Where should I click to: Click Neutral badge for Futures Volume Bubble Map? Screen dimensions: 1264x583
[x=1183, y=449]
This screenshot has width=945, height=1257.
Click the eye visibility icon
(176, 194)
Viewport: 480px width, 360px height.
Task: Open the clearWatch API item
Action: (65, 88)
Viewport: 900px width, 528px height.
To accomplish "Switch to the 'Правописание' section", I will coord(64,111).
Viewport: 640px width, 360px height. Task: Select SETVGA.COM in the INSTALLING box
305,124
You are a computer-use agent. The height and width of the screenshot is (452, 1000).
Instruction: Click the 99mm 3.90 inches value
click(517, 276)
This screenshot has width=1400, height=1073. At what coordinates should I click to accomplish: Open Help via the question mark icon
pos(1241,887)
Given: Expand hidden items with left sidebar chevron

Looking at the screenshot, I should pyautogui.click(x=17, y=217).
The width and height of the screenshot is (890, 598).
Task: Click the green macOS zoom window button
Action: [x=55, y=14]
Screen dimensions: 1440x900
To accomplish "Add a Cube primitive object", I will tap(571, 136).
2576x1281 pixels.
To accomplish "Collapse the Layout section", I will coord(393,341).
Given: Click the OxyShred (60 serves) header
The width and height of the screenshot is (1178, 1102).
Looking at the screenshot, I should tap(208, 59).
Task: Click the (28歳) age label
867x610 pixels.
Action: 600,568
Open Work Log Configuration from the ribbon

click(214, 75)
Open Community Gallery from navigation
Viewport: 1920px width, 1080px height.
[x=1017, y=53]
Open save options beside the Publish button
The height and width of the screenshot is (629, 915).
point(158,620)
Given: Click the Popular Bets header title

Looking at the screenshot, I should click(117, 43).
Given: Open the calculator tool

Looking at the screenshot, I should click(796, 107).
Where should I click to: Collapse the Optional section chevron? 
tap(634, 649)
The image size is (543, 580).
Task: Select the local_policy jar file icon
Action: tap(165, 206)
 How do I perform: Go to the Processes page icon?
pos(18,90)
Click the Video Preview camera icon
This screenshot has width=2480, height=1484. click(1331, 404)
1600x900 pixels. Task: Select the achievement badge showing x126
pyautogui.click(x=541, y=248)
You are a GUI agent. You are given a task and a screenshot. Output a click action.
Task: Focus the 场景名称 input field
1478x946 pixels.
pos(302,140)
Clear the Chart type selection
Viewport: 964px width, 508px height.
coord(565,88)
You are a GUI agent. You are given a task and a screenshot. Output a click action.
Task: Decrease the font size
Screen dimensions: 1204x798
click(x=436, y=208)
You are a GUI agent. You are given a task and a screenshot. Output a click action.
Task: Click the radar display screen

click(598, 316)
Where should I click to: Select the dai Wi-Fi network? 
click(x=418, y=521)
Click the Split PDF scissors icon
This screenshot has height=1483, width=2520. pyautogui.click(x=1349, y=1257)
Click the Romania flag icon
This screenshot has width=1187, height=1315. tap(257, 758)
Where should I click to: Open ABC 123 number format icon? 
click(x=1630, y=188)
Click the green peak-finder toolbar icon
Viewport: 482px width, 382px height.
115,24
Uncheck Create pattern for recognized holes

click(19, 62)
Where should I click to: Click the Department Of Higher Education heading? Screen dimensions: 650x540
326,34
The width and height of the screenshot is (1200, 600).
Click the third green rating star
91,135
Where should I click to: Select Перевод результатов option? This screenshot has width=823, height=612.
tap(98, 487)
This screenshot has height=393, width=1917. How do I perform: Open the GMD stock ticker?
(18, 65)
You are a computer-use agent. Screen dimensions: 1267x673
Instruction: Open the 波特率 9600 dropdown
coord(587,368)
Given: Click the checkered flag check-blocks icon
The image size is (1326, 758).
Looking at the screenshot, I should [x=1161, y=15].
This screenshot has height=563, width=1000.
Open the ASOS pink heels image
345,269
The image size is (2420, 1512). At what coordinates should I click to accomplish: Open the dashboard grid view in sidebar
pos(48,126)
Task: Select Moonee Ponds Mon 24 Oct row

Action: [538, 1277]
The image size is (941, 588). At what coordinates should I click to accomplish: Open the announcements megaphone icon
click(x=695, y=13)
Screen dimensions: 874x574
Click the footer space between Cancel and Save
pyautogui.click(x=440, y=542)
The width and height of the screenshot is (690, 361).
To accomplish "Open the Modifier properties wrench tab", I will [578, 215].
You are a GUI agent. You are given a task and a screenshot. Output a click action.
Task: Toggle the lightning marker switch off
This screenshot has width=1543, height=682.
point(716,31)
━━━━━━
Work instructions ::
Repeat the records word for word, from their first line through the line that contains "I will coord(393,341).".

Output below ::
Where should I click to: Click Neutral badge for Futures Volume Bubble Map? Screen dimensions: 1264x583
[x=1183, y=449]
This screenshot has width=945, height=1257.
Click the eye visibility icon
(176, 194)
Viewport: 480px width, 360px height.
Task: Open the clearWatch API item
Action: (65, 88)
Viewport: 900px width, 528px height.
To accomplish "Switch to the 'Правописание' section", I will coord(64,111).
Viewport: 640px width, 360px height. Task: Select SETVGA.COM in the INSTALLING box
305,124
You are a computer-use agent. The height and width of the screenshot is (452, 1000).
Instruction: Click the 99mm 3.90 inches value
click(517, 276)
This screenshot has width=1400, height=1073. At what coordinates should I click to accomplish: Open Help via the question mark icon
pos(1241,887)
Given: Expand hidden items with left sidebar chevron

Looking at the screenshot, I should pyautogui.click(x=17, y=217).
The width and height of the screenshot is (890, 598).
Task: Click the green macOS zoom window button
Action: [x=55, y=14]
Screen dimensions: 1440x900
To accomplish "Add a Cube primitive object", I will tap(571, 136).
2576x1281 pixels.
To accomplish "Collapse the Layout section", I will coord(393,341).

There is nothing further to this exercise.